Celia Johnson and Trevor Howard
by James Bennett
Sometimes the most important things in our lives aren’t singular, momentous events of shattering spontaneity, but instead, slow burns that steadily coalesce into an unstoppable force; such is the case in the smoldering romance depicted in Noël Coward and David Lean’s masterpiece Brief Encounter. The film deposits us into a beautifully shot noir-esque chiaroscuro world where the contrasts painted on the silver screen mirror the push of the social norms expected of our upstanding subjects and the pull of their desperate, hopelessly contained passion.

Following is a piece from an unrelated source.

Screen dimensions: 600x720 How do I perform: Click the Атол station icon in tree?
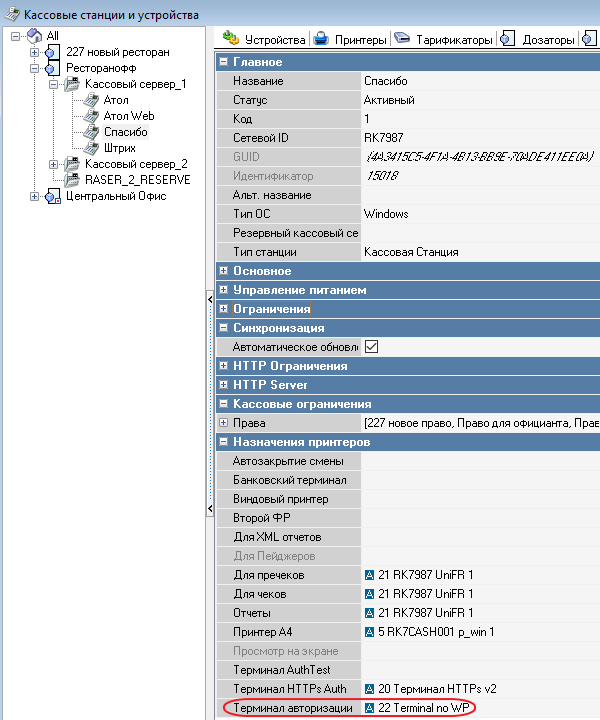click(92, 100)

As with Brief Encounter, our couples in the world premiere of Stephen Sachs’ new play Arrival & Departure meet in a train station, (theirs the kind that churns coal and grinds steel, ours the kind that surges below the earth.) Brief Encounter’s couple’s first rendezvous transpires in a tidy and charming tea shop, ours in a gritty Dunkin’ Donuts. Over the course of the production, fans of the classic may notice some deviations, updates, and modifications – but none of them alter the thrust of this timeless piece. The heart of yesterday beats with the same rhythm as the heart of today.
Brief Encounter, based on Coward’s one-act play Still Life, is just one of Lean and Coward’s many collaborations, and remains a beacon that has gone on to inform the genre and influence many cinematic brief encounters since. Coward, never married and secretly gay, adapted his one-act with such skill as to retain all the desire and simmering torment he felt in his heart, and that drove his protagonists toward their scintillating, but ultimately doomed affair.
Today, our world is fraught with global geopolitical distress, corruption, panic, and cruelty emanating from the highest offices in our land. Speed of light communication allows us the privilege of experiencing first hand the acute crises of people the world over. Everything is immediate, huge, and of dire importance – this is not the case with Brief Encounter. Lean, who later would become known for his epics (Lawrence of Arabia, The Bridge on the River Kwai, Doctor Zhivago) instead delivers to us a simple, clean, purely shot film that takes us deep into the hearts of humankind, and shows us that something close, something intimate, something that slyly unfurls in our psyche can become powerful enough to overcome a lifetime of repression. Perhaps it was only someone who could see things so large, could so beautifully show us something so small.